午前中は風もなく穏やかで、作業するには暑いくらいだった。行ってみると、春日井の井戸は充分に水を汲み上げることが出来た。問題はないと思うけれど、「水位がどのくらいあるか調べたい」と言うメンバーもいて、何もせずに帰ることも癪だから調べてみようと、手押しポンプを外し、吸管の中に彼が持ってきた道具を入れて調べてみた。水の層も70センチはある。
今度は、「汲み出してみて、涸れないかを調べてみたい」と言う。気になったことはやってみた方がいいので、吸管の塩ビ管にエンジンポンプの蛇腹ホースを接続し、井戸水を汲み上げてみる。水は勢いよく流れだした。ここは家庭菜園になっていて、この日も何組かの人たちが農作業をしてみえた。私は畑に水が入らないように急いで水路を造ったが、水の量が多いからたちまち畑に流れ込んでしまった。
「何をする。植えたジャガイモがダメになるじゃーないか」と怒鳴られてしまった。「すいません。こちらの下の方へ流しますから」と謝るが、「そっちに流すな。どこへ流すかも決めずに作業するな」とますます怒りが大きくなる。怒れるオヤジの面倒は私に任せたというつもりなのか、エンジンポンプを止める気はないようで、水はどんどん流れてくる。謝る私と怒るオヤジのやり取りが10分を超え、ようやくエンジンは止まった。
辺りは一面水浸しだが、これで充分水を汲み出すことは出来ると分かった。それにしても、12月に水が出なくなったのはどうしてなのだろう。原因は不明だが、とにかく水は出る。これから水が必要になるから、手押しポンプを使う頻度も多くなるだろう。井戸は使われれば水道が出来る。皆さんがこの井戸を使ってくれればますます水は確保されるだろう。
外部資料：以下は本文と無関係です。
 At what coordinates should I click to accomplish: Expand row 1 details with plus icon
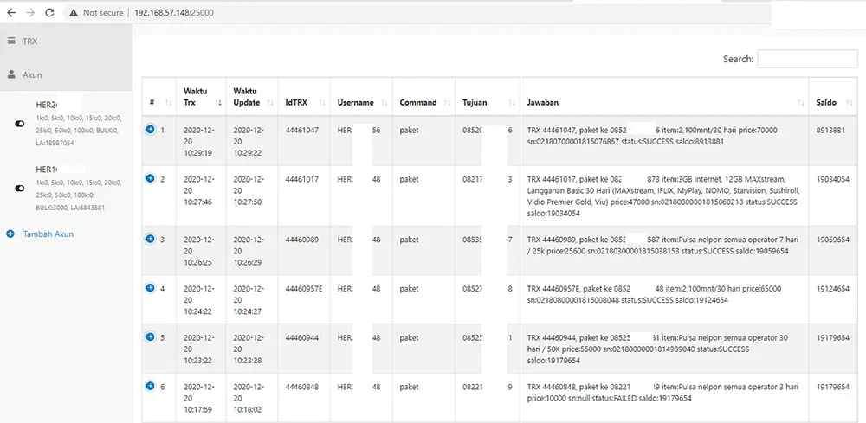pyautogui.click(x=150, y=130)
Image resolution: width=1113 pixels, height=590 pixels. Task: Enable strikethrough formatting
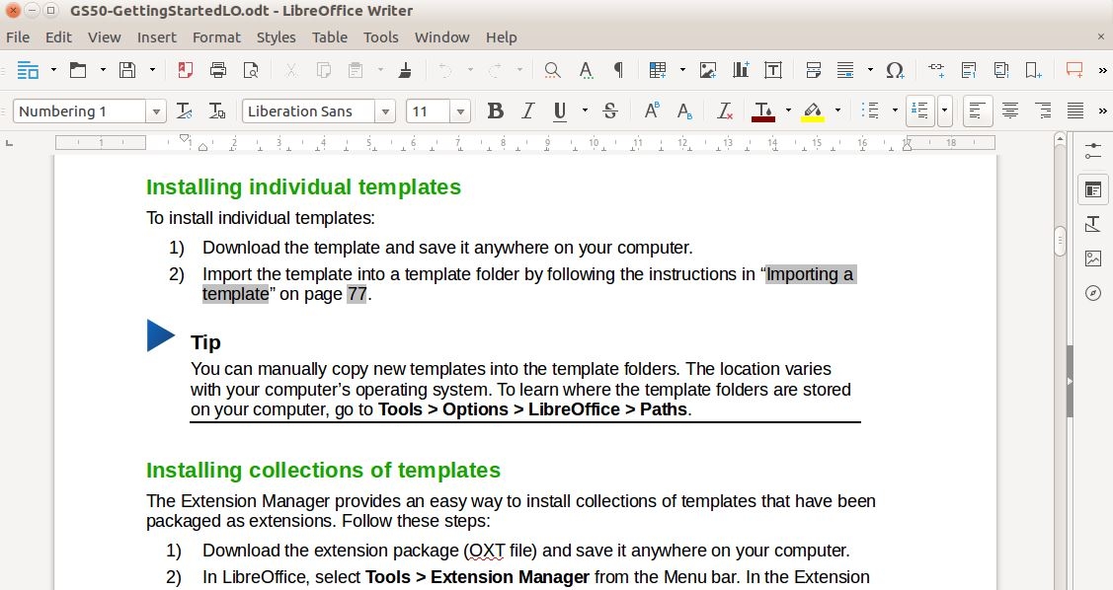point(610,111)
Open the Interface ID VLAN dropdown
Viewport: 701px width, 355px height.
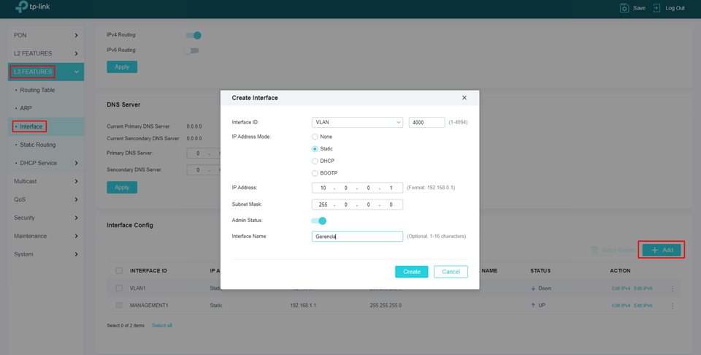[357, 123]
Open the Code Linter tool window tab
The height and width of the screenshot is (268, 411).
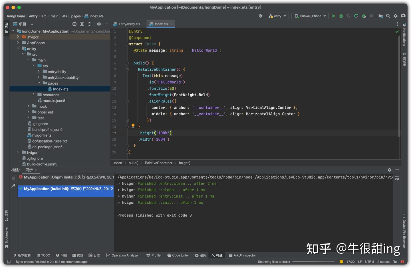[178, 255]
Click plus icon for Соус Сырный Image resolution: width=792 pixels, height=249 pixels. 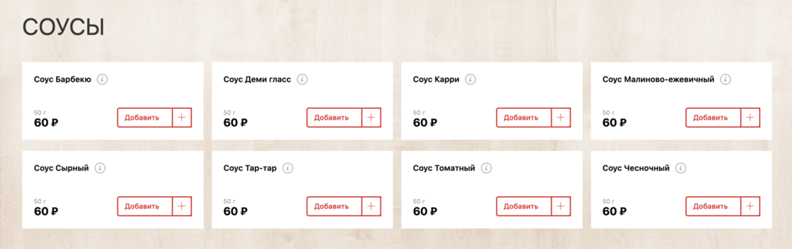182,206
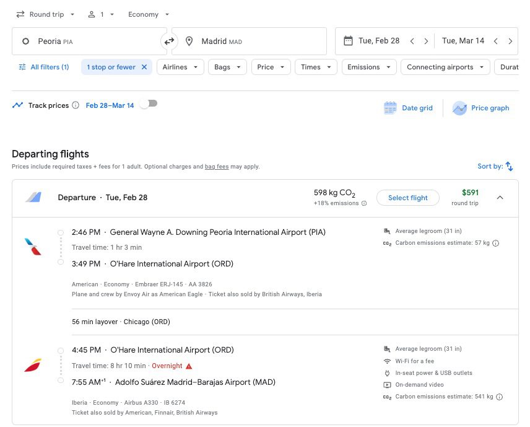This screenshot has width=530, height=427.
Task: Open the Date grid view
Action: pos(409,108)
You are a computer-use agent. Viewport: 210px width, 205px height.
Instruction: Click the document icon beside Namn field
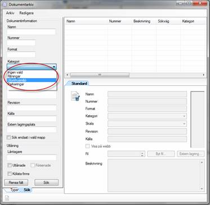tap(75, 96)
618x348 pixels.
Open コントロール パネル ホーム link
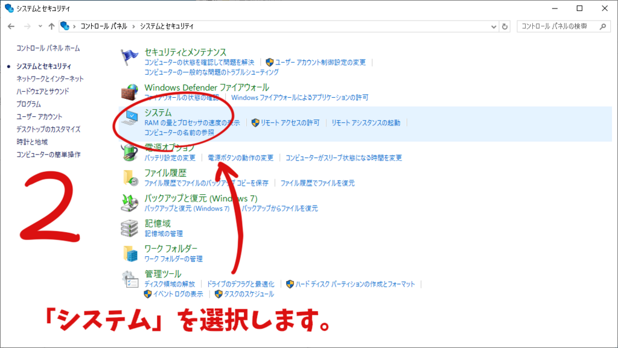48,48
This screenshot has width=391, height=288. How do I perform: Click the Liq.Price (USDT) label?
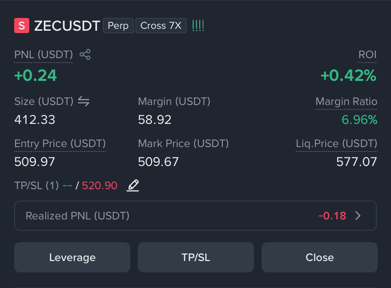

私たちが作業をしていると、小学校2~3年生くらいの女の子が「何してるんですか?」と声をかけてきた。ここの井戸を直しているの」と答えると、「私もやりたい。井戸の水で手を洗ったり、口すすいだよ」と言う。「お手伝いは無理だから、修理が出来たらまた使ってね」と答える。お母さんは「手押しポンプを使ったことはなかった」と言うので、女の子は得意そうな顔になった。